>>>

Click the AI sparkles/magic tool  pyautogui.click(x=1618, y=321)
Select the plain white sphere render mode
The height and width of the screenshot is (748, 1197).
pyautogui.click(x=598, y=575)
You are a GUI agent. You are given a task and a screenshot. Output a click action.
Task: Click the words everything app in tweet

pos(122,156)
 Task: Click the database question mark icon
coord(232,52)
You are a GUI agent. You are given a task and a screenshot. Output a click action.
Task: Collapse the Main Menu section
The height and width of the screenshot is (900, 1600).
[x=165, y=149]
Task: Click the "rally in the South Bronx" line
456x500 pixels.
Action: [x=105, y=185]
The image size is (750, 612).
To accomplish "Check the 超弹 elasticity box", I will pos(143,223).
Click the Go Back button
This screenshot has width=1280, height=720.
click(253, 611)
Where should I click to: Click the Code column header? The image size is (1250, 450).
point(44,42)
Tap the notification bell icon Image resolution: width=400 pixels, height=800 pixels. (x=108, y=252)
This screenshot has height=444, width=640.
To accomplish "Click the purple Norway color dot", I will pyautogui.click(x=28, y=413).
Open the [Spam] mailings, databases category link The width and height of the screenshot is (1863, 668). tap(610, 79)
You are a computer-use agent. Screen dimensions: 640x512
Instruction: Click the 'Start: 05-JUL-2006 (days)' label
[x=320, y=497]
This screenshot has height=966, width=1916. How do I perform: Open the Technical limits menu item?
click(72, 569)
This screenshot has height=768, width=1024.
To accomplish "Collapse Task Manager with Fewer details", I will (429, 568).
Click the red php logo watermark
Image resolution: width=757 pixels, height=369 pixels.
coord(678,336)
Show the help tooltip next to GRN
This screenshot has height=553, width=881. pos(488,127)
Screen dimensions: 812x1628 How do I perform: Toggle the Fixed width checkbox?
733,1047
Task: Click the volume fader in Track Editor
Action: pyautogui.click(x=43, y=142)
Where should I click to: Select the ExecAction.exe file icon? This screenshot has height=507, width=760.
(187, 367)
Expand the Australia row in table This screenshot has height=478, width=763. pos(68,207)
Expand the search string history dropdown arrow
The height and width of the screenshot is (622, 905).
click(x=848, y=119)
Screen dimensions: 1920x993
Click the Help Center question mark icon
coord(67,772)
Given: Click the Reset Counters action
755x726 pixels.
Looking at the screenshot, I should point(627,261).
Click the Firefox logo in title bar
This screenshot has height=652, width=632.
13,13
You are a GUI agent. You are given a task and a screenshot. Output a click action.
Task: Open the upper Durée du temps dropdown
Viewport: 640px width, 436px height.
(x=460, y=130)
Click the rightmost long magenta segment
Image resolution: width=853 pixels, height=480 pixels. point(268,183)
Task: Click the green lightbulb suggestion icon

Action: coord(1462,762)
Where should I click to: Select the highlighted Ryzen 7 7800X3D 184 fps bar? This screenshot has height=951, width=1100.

<<<

Quote, with nothing altered, all lines from the start of the entries to the line that carries "This screenshot has height=768, width=1024.", inclusive.

Click the AI sparkles/magic tool  pyautogui.click(x=1618, y=321)
Select the plain white sphere render mode
The height and width of the screenshot is (748, 1197).
pyautogui.click(x=598, y=575)
You are a GUI agent. You are given a task and a screenshot. Output a click action.
Task: Click the words everything app in tweet

pos(122,156)
 Task: Click the database question mark icon
coord(232,52)
You are a GUI agent. You are given a task and a screenshot. Output a click action.
Task: Collapse the Main Menu section
The height and width of the screenshot is (900, 1600).
[x=165, y=149]
Task: Click the "rally in the South Bronx" line
456x500 pixels.
Action: [x=105, y=185]
The image size is (750, 612).
To accomplish "Check the 超弹 elasticity box", I will pos(143,223).
Click the Go Back button
This screenshot has width=1280, height=720.
click(253, 611)
Where should I click to: Click the Code column header? The image size is (1250, 450).
point(44,42)
Tap the notification bell icon Image resolution: width=400 pixels, height=800 pixels. (x=108, y=252)
This screenshot has height=444, width=640.
To accomplish "Click the purple Norway color dot", I will pyautogui.click(x=28, y=413).
Open the [Spam] mailings, databases category link The width and height of the screenshot is (1863, 668). tap(610, 79)
You are a computer-use agent. Screen dimensions: 640x512
Instruction: Click the 'Start: 05-JUL-2006 (days)' label
[x=320, y=497]
This screenshot has height=966, width=1916. How do I perform: Open the Technical limits menu item?
click(72, 569)
This screenshot has height=768, width=1024.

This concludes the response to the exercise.